After the affair came to light, Florence Harding, Warren's wife, was furious. She claimed that this was not the first time that her husband had entered into an affair with a woman whom she considered a friend. To separate the two lovers and allow time for the respective marriages to be reconciled, the Phillips family returned to Europe, leaving the Hardings in Marion. While in Germany, Mrs. Phillips became immersed in German culture. She chose to stay in Germany and enrolled their daughter in school there. James Phillips returned to the United States alone.

While Mrs. Phillips was in Europe, Harding ran for the United States Senate. As Europe moved closer to the brink of war, Phillips returned to the United States. Her passion for Germany was very well known. Upon returning to Marion, Phillips' affair with Harding reignited. Phillips reportedly threatened to expose the affair if Harding voted in favor of war with Germany.

In mid-1920, immediately following his acceptance of the Republican Party nomination, Harding disclosed his affair with Mrs. Phillips to Republican Party officials, also disclosing that Phillips was in the possession of hundreds of love letters he had written to her, many on Senate stationery. Reportedly wary of a scandal involving an affair as well as Phillips' support of the German government, the Republican Party urged Mr. and Mrs.
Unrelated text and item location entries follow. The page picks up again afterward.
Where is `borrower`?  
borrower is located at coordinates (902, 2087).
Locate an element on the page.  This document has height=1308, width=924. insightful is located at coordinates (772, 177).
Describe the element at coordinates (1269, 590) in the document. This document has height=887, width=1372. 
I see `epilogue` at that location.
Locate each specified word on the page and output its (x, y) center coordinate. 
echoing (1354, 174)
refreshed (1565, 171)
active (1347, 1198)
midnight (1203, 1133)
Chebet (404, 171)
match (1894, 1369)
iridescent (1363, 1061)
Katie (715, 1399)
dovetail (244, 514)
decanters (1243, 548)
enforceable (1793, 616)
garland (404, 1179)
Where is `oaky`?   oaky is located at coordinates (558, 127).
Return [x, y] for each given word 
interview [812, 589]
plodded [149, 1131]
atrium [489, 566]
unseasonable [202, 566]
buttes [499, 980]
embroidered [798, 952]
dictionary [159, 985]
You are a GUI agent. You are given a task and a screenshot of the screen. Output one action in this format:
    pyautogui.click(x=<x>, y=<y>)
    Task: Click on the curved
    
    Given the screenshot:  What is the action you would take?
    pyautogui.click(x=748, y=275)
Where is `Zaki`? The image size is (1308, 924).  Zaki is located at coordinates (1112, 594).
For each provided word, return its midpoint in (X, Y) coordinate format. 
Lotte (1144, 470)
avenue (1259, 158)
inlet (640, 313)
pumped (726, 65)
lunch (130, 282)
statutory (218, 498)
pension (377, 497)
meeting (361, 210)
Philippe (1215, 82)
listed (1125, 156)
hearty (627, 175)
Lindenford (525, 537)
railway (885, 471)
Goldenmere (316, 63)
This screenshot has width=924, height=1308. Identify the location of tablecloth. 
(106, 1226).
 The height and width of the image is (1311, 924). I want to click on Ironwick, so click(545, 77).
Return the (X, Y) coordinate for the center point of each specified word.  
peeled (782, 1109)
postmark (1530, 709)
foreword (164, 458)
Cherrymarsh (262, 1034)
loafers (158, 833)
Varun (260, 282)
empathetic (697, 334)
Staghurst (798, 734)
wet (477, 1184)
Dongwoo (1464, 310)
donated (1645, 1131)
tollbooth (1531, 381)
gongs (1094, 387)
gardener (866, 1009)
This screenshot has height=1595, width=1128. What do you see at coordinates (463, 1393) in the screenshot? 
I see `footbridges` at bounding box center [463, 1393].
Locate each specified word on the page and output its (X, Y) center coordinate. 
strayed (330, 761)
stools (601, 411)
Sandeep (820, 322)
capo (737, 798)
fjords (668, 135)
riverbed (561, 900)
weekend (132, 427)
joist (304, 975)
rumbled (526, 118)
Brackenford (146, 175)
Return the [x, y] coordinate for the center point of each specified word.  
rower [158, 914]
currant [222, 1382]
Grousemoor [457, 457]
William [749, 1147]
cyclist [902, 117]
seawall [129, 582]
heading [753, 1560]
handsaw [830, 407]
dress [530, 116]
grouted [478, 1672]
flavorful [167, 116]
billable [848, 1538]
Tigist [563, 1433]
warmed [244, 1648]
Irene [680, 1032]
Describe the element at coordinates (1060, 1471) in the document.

Phillips to keep their travels abroad a private matter. Mrs. Phillips responded by dictating terms under which she would consider the party's wishes. In return for Phillips' silence on the matter, the Republican Party offered to pay the way for an extended tour of Asia and the Pacific Islands, as well as an annual stipend to Phillips for the remainder of her life.

==After the affair==
After Mrs. Harding's death, Mrs. Phillips relocated to Germany. Mr. Phillips died on July 3, 1939, at the age of 73, from heart disease.

Carrie Fulton Phillips died on February 3, 1960, at the age of 86. She was buried in Marion Cemetery, next to her husband and infant son. Their daughter Isabelle and her husband William Helmuth Mathee are also buried in the family plot. Isabelle and Mathee had a son, also named William Helmuth Mathee (1920–1988).

Following Phillips' death, the love letters to Warren Harding became the centerpiece of a court battle that pitted Phillips’ daughter, Isabelle Phillips Mathee, against nephews of Warren G. Harding. In a subsequent legal action, Isabelle Mathee joined the Hardings and received a temporary injunction that prevented historian Francis Russell's inclusion of the material in his 1968 book, The Shadow of Blooming Grove. Ultimately, the court ruled the letters would be sealed until July 2014, at which time their contents would be made public.

The Library of Congress publicly opened the letters between Phillips and Harding on July 29, 2014. The original material is held in the Library of Congress, with copies held at Ohio Historical Society.

==Love letters==

In 1964, about 1,000 pages of love letters written by Harding to Phillips between 1910 and 1920 were discovered. The letters were written while Harding was Lieutenant Governor of Ohio and subsequently as a sitting US senator. Upon discovery, the letters were sealed and handed over to the Library of Congress on condition that they not be released to the general public for 50 years. On July 29, 2014, 1000 pages of the Harding-Phillips love letters became public. In 2009, the historian and lawyer James Robenalt published a smaller collection of letters, based on microfilm copies located in Cleveland’s Western Reserve Historical Society. This collection has been reproduced in Robenalt’s book, The Harding Affair: Love and Espionage During the Great War.